Sunday, June 27, 2010

Our week in Regina

Our stay in Regina is almost at an end. Here are some highlights from the past week. A family get-together at a local restaurant. L-R: Julie and Joy (sisters who each live and work on dairy farms in Balgonie), Arlete, Kim (Kathy's daughter), Glenn, Kathy, Jeanette, Uncle Fernie, and Sandra. My bike gets some TLC: new brake cables, clicking noise removed, click-in pedals loosened up a bit. Dick bought a new tire for his bike, this one is the right size.

The weather has been very wet. Four times the normal amount of rain has fallen, along with hail, dramatic thunder and lightening, washed out highways, evacuated communities, fields that never got seeded and ruined gardens.

Glenn baked a saskatoon berry pie one night. (Don't call them blueberries.)

Glenn works at the RCMP Training Academy. This is the RCMP badge:
The chapel is the oldest building in Regina, built in 1885.
We watched the Sergeant Major's Parade where 4 classes of cadets marched into the parade square for inspection
accompanied by the cadet band.

The family farm was homesteaded in 1905, the barn was built in 1917. We're not sure where the family lived for the first 16 years, it may have been in a small building which later became the blacksmith's shop.
The house was built in 1919. The porch on the right was added recently.

Marcia and Donald Manz, along with Reg Manz (Glenn's brothers) are the 3rd generation to farm this land.

We drove out to cousin Ruth's property, walked through native grasses and alfalfa until we came to the tepee which she, Brenda and friends recently erected.

With your back to the tepee, you can look into a branch of Qu'Appelle Valley where Loon Creek flows.

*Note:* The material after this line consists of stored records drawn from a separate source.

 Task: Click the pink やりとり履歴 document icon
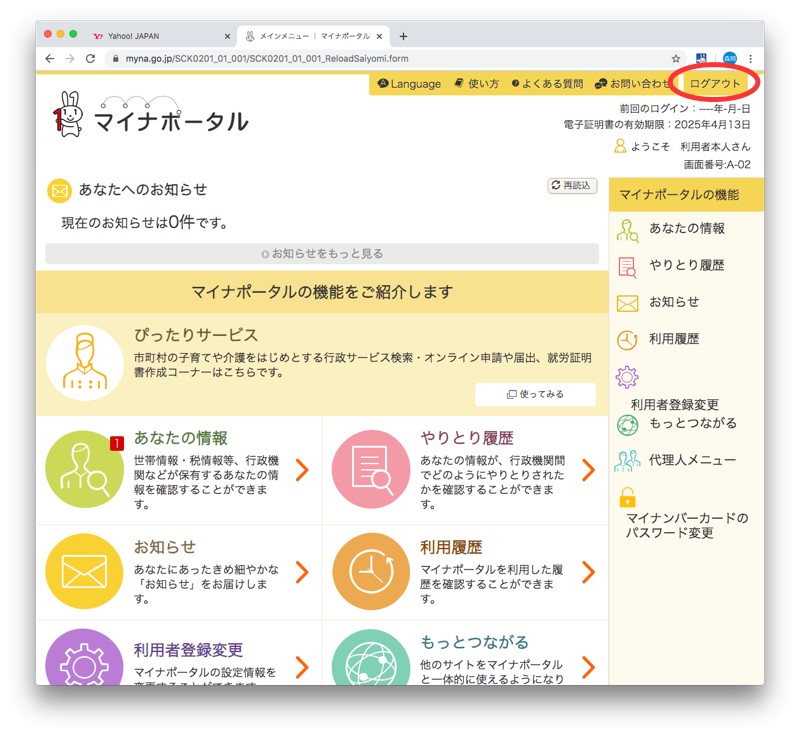click(x=371, y=470)
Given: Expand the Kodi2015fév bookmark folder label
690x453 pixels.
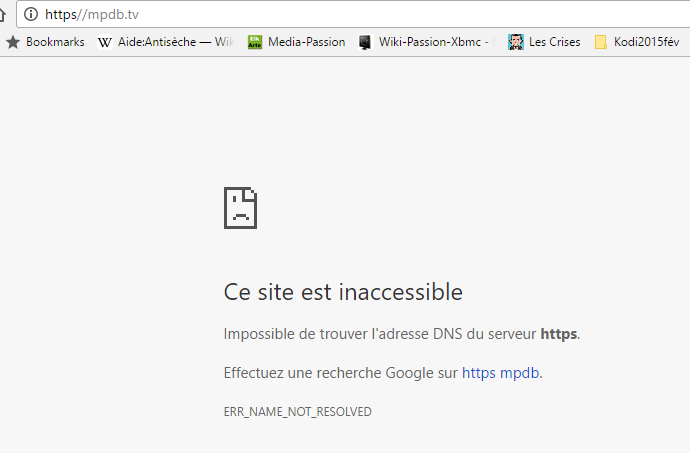Looking at the screenshot, I should coord(646,42).
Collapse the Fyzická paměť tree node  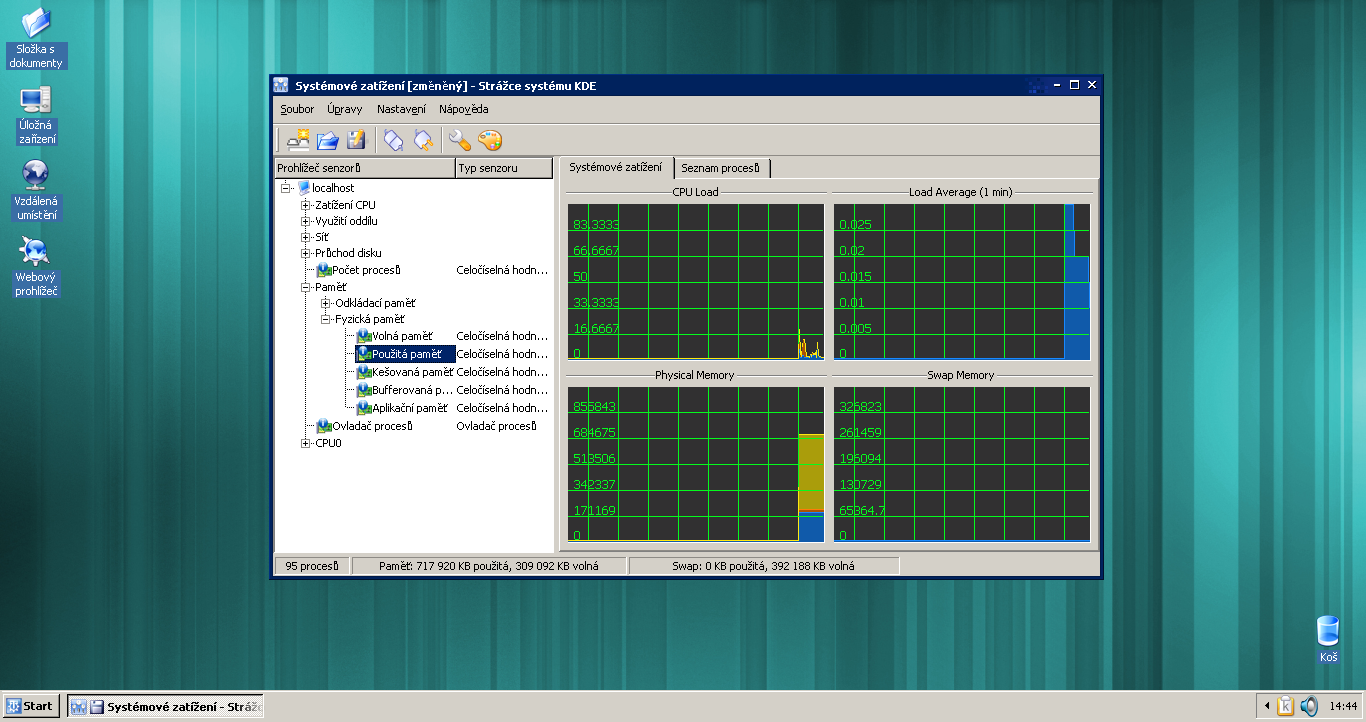point(326,320)
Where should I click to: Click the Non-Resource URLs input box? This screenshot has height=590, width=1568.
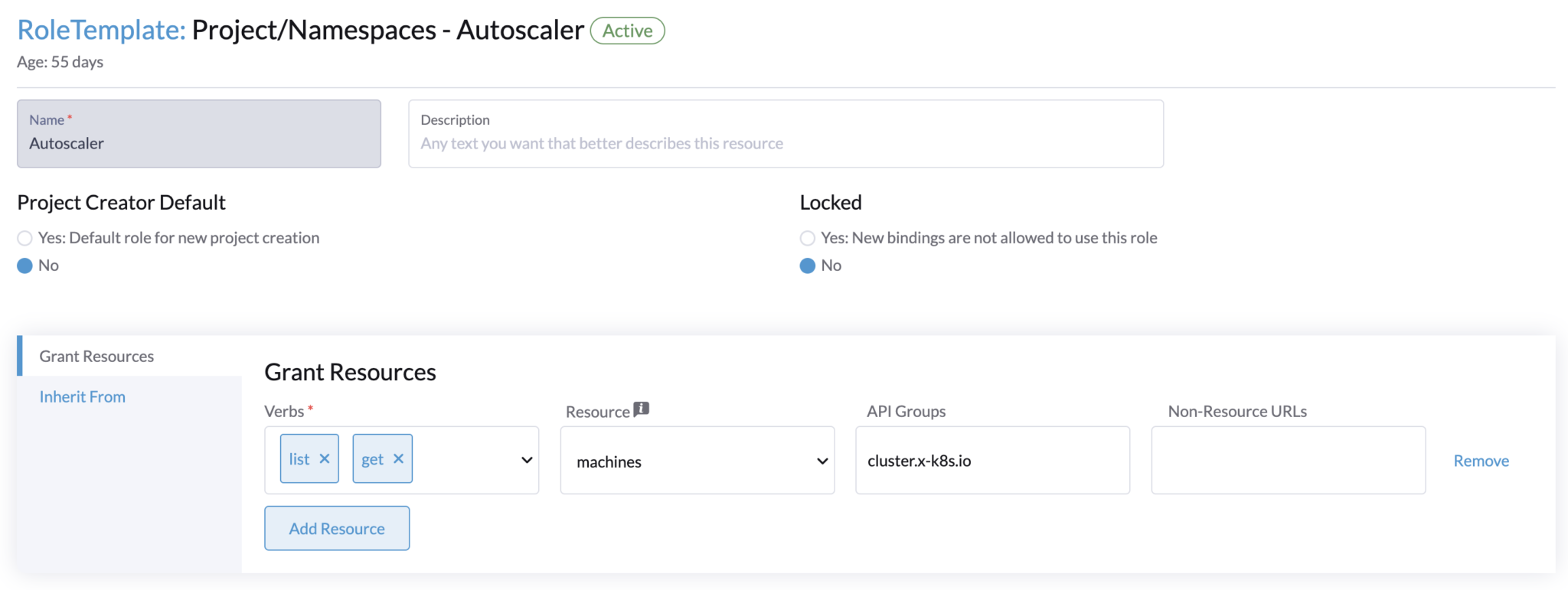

In the distance, you can see Donald and Reg's cattle grazing in another field. Walking back, Glenn explained that in these bush- and tree-filled low-lying areas,

you find wild saskatoon berry trees which can grow to 26 feet. Commercially-farmed saskatoons are grown on deciduous bushes about 4 feet tall. Here Glenn is pointing out chokecherries.

Wheatwyn Church and cemetery, built in 1906, now a municipal heritage site.

In addition to my grandparents, 4 of my mom's siblings are or will be buried here beside their spouses.
The nearest town to the farm is Markinch, population (in 2006) = 59

My grandmother's house on the main street of Markinch, greatly changed from the last time I saw it in 1955. It was here that Grandma made homemade bread in a wood-burning stove, cut thick slices, spread them with butter, added a thick layer of brown sugar, topped with drops of cream and gave them to an adoring 7-year-old from California.

Glenn and his mother, Adeline:
Glenn's nephews, Tanner & Tyson. Their father, Reg, and his wife were in Rapid City SD with their daughter Makenzie who was playing fastpitch softball: Glenn's sister Andrea and her husband, Les:
At church, we were surprised to meet relatives of relatives from my father's side of the family. L-R: Daryl & Gail McArthur Posehn, Caroline and Arnold Posehn. I must also thank Caroline and Arnold for treating us a wonderful brunch after church.

Our days in Regina are now at an end. Tomorrow we get back on the road. Dick and I are so grateful to Glenn for his generous hospitality.